(Supplied records begins)
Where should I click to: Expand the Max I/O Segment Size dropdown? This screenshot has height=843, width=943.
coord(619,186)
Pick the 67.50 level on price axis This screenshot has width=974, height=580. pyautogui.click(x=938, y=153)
(Supplied records ends)
(Supplied records begins)
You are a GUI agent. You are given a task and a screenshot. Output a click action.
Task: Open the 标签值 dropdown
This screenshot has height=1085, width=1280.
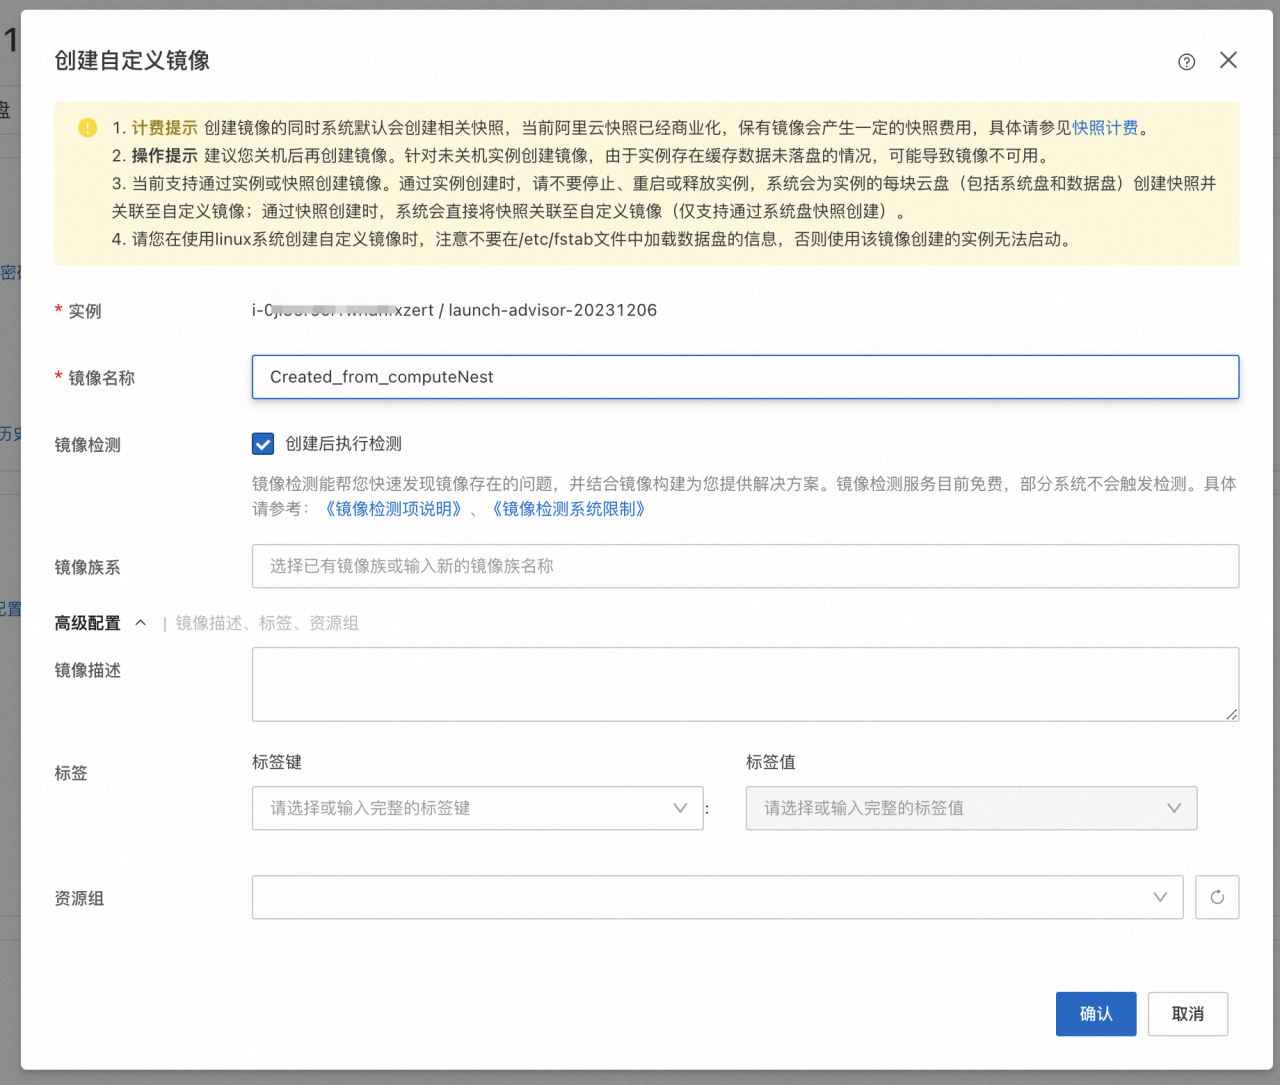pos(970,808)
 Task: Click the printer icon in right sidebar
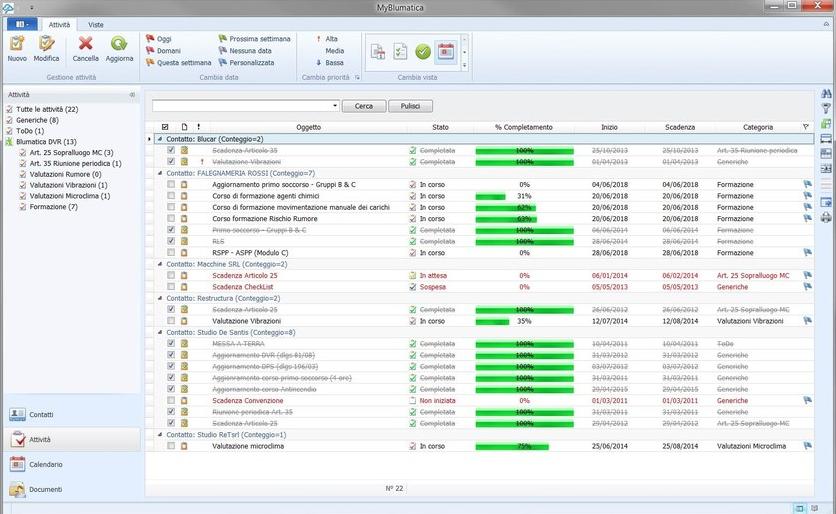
(Supplied records ends)
Produce an exact reproduction of the listing above, limited to the lines starting at the line with "You are a GUI" and ending at the line with "Task: Click the", both kept, with every picture left out.

You are a GUI agent. You are given a task and a screenshot. Output a click action.
Task: Open the 标签值 dropdown
This screenshot has height=1085, width=1280.
pos(970,808)
 Task: Click the printer icon in right sidebar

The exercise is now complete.